The StopBadware.org coalition, funded by Google, has listed the Kazaa file-sharing application at the top of a list of noxious software programs that present a threat to business and consumer users.
The coalition, which counts Sun Microsystems and Lenovo among its sponsors, will recommend in its inaugural Badware Report that users stay away from Kazaa and three other programs that can be combined with Trojans and bots for use in data theft attacks.
Adware and spyware programs that come bundled with peer-to-peer applications present a huge security risk to corporate networks, and StopBadware.org says Kazaas claim to be spyware-free cannot be trusted.
“[Kazaa] does not completely remove all components during the uninstall process, interferes with computer use, and makes undisclosed modifications to other software,” the group said in the report, which is scheduled for release on March 22.
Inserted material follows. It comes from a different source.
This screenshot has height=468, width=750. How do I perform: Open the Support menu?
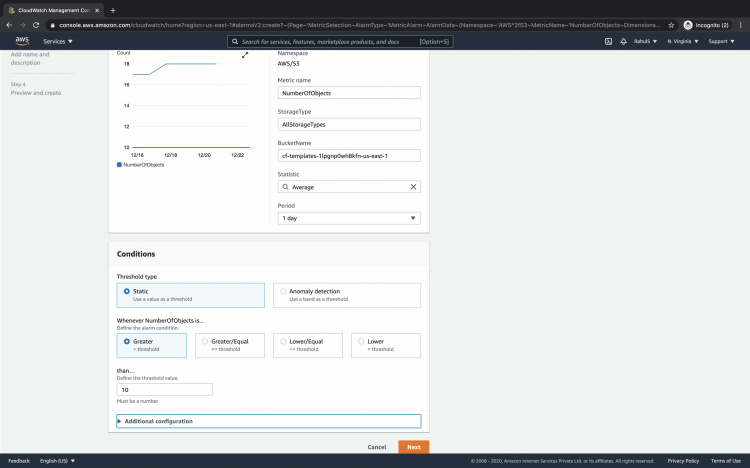tap(721, 41)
In addition to Kazaa, StopBadware.org said computer users should stay away SpyAxe, a rogue anti-spyware program; MediaPipe, a download manager that offers access to media content; and Waterfalls 3, a screensaver utility.
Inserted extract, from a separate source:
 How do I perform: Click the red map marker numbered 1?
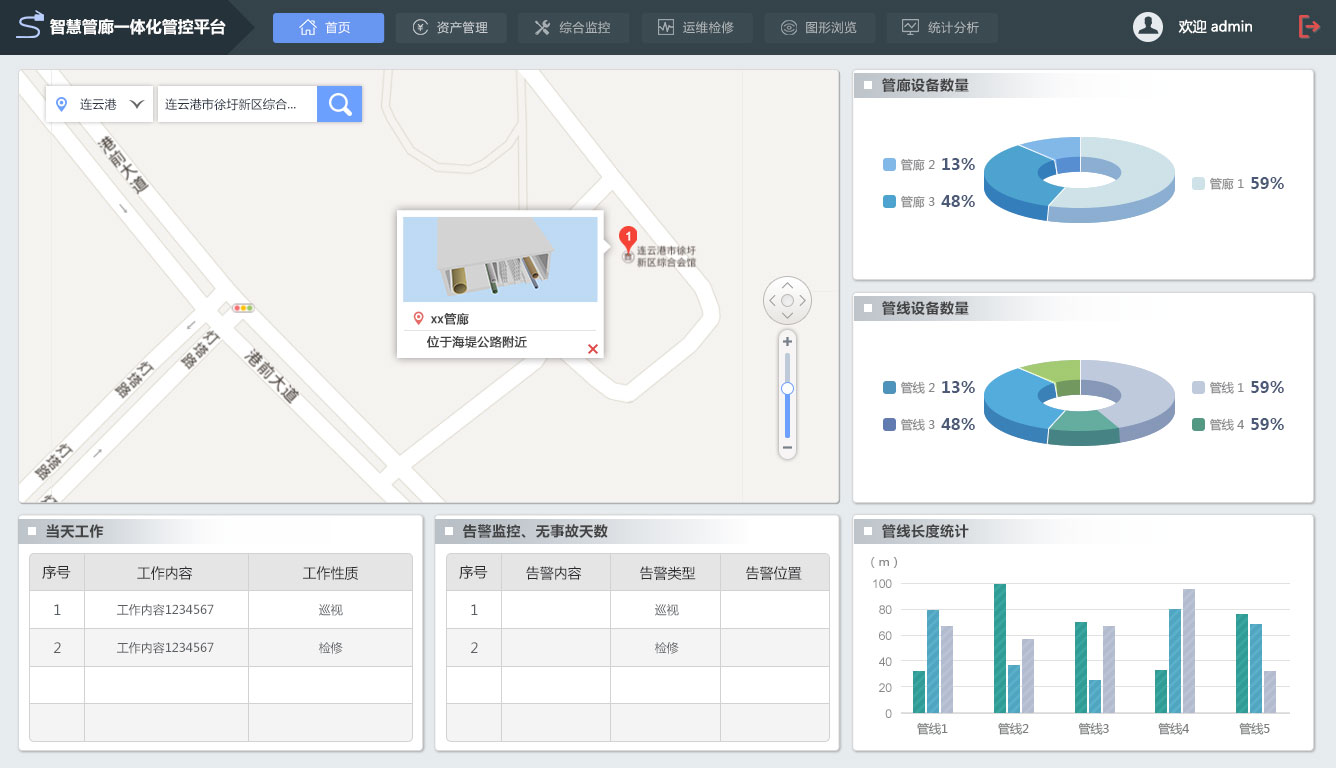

In Kazaas case, the report said the P2P agent comes bundled with several annoying and potentially dangerous adware and spyware programs, including TopSearch, AltNet Peer Points manager, BullGuard P2P, Cydoor, The Best Offers, InstaFinder and RX Toolbar.
Some of these third-party software applications cannot be closed by the average user and, in some cases, the uninstallation process does not eliminate all components related to Kazaa and its bundled programs, the report said.
After the uninstaller was run, the coalitions testers found that executables and system components still remained, including the Kazaa Plus Installer. Additionally, the group found that Kazaa and its bundled applications added new links to the Windows Desktop without disclosure during the installation process.
InstaFinder, one of the applications bundled with Kazaa, even changed the default 404 page and DNS (Domain Name System) error pages in Internet Explorer without disclosing the modification to the user, the group said.
The report also recommends that Sharman Networks, the company that distributes Kazaa, stop claiming that the software is spyware-free and ensure that Kazaa is not bundled with programs that cannot be closed by the user.
Sharman is also urged to remove all executables, system components and registry keys during the uninstall process and to notify the user about changes to the desktop and other software modifications.
Big Advertisers Fund Adware
MediaPipe, which is distributed by London-based Net Publican, also found a place on the badware list because it does not fully disclose what it is installing, does not completely remove all components and “obligations” during the uninstall process, and modifies other software without disclosure, the coalition said.
SpyAxe, which is regularly flagged by anti-virus researchers as a dangerous malware threat, also made the list because it fails to uninstall completely, is difficult to exit without purchasing the full version of the product, interferes with computer use and modifies other software without disclosure.
The group also warned that Waterfalls 3 from Screensaver.com is a potential spyware threat that is bundled with a Trojan-like program and modifies other software without disclosure.
The release of the StopBadware.org report comes on the heels of a report from the Washington-based CDT (Center for Democracy and Technology) that identified several large, well-respected companies that are helping to fund the virulent spread of unwanted and potentially harmful adware by paying for advertisements generated by those programs.
The CDT report, here in PDF format, titled “Following the Money: How Advertising Dollars Encourage Nuisance and Harmful Adware and What Can Be Done to Reverse the Trend,” shows how major advertisers take advantage of a complicated network of middlemen to advertise products and services though pop-ups and other ads generated by adware.
According to CDT deputy director Ari Schwartz, the Center contacted 18 advertisers that had advertisements served by 180Solutions, a company that is being sued for unfair and deceptive practices, to ask if those businesses had any policies that address nuisance or harmful adware.
Schwartz said 11 of the 18 companies did not respond, and identified them as NetZero, People PC, Altrec, Waterfront Media, LetsTalk.com, uBid, GreetingCards.com, True.com, PerfectMatch, Club Med Americas and ProFlowers.
The CDT report also reported on discussions with some companies that did respond to the questions, including Netflix and eHarmony.
Anti-spyware critic and security researcher Ben Edelman has also published findings on advertisers that use 180Solutions, including several screenshots that show pop-up advertising from the list of advertisers mentioned in the CDT report.